[Document section]

Select Page

Our In-Season product is available now!

In daily fantasy there are a number of ways to get an edge. Two of the most powerful strategies – especially in tournaments – are to identify cheap players set to have a big week, and to own at least one player the public is fading to create differentiation in your line ups.

The Air Yards Buy-Low Model we will publish each week here on Establishtherun.com was built to help identify receivers who fit both criteria. How it goes about accomplishing these goals is important to leveraging the results it spits out, so what follows is a bit on the theory behind the model and why it’s useful.

 

Editor’s Note: Week 1 is approaching. Be sure to check out our In-Season Package, which includes Evan Silva’s Matchups Column, two late-week live shows with Silva and Adam Levitan, Josh Hermsmeyer’s Buy-Low Model, Pat Thorman’s rankings and tons more. Prices won’t last so head here.

 

Wide receivers are crucial to cashing in tournaments (and particularly DraftKings tournaments) because the top performers at the position tend to score the most points in a given week. The chart below shows the average weekly DK score for the top 12 players at each position by season. Since 2004 the top scorer in a given week is very likely to have been a wide receiver. Moreover, at no point since 2000 have the top 12 in a given week averaged below 25 DK points, which can’t be said for any other position.

[/Document section]
[Given records]

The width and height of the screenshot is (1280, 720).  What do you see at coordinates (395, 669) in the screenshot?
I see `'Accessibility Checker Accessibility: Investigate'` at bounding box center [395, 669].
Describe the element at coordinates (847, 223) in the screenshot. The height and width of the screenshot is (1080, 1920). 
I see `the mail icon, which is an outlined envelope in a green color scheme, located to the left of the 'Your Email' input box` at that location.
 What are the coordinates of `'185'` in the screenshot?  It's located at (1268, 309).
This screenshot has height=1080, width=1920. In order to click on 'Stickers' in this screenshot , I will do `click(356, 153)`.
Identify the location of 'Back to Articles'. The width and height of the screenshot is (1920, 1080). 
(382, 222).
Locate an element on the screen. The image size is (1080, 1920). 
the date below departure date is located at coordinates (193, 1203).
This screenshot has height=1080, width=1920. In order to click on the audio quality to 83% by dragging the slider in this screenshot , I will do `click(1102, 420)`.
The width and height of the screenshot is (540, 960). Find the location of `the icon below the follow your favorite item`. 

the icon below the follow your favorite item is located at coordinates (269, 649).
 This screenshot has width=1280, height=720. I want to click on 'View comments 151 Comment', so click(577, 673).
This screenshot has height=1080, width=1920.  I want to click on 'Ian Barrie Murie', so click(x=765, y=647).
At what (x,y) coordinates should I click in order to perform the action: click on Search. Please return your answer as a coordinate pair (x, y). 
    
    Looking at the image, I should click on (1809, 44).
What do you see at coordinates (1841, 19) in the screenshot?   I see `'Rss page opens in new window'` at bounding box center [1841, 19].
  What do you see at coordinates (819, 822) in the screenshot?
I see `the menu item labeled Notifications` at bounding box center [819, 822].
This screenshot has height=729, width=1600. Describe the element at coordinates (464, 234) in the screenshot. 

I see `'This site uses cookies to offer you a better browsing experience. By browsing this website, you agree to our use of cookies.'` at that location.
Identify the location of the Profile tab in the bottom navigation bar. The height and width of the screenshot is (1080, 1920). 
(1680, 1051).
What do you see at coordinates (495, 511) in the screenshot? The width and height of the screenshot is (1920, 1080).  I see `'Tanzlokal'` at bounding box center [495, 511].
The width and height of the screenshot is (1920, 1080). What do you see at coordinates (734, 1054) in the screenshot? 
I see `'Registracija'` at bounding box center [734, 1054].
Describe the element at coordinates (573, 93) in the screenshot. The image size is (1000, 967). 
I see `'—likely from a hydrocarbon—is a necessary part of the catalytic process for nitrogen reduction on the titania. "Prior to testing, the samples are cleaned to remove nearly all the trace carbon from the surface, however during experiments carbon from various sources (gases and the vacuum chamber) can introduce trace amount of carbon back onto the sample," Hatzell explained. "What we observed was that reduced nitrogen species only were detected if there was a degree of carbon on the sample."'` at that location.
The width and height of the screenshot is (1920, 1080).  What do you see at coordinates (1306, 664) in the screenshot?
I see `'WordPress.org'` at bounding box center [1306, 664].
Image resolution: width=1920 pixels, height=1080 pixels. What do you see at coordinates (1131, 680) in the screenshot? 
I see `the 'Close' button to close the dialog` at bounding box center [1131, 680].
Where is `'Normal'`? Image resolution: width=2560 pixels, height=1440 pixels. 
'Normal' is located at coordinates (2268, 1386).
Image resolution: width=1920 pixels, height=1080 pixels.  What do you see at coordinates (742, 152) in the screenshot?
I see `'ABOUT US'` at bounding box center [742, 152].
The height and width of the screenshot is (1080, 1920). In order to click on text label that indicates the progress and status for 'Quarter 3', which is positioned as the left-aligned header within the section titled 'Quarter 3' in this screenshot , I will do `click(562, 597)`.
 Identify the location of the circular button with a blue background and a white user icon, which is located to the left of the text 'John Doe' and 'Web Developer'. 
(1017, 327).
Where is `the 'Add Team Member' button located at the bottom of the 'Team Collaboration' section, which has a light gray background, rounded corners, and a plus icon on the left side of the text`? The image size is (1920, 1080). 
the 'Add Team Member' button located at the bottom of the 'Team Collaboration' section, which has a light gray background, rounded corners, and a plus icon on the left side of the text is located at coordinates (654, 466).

[/Given records]

* [Try it]
Can you pick up the daily fantasy article on the Air Yards Buy-Low Model, shown above, right after its last sentence and carry it on?

* [Result of this exercise]
The problem with wide receivers is that it’s harder to predict who will be in the top-12 in a given week compared to running backs or quarterbacks. Running backs are volume dependent and that volume is often easy to see coming. Injuries and past behavior by certain coaches and playcallers make identifying likely bell-cows relatively straightforward. Under center, quarterback value is driven by efficiency and that can also be projected fairly reliably on a week-to-week basis based on a player’s historical production.

Receivers, on the other hand, are a special breed. They flood the field in a typical NFL game. Three wide receiver sets have been the base offense in the NFL for years, and the progression to spread concepts that attack the field horizontally with five legitimate receiving threats shows no signs of letting up.

To unearth who has the best chance to be a top performer in a given week, you can’t just limit yourself to the studs. While great WRs give you a solid floor each week, they are often expensive and their down weeks are unpredictable. Below is a plot of Julio Jones and Juju Smith-Schuster’s DK points by week in 2018. You can see that each player exhibits a scoring pattern reminiscent of a sine wave, with high scoring games sometimes immediately followed by low scoring ones. Nowhere in DFS is recency bias more expensive to your bankroll than at the wide receiver position.

Crucially, the up and down pattern above exists for every WR in the NFL, regardless of their skill set. So the question becomes, can we time those breakout games somehow? Are there leading indicators that can help us forecast when a breakout week is coming and take advantage?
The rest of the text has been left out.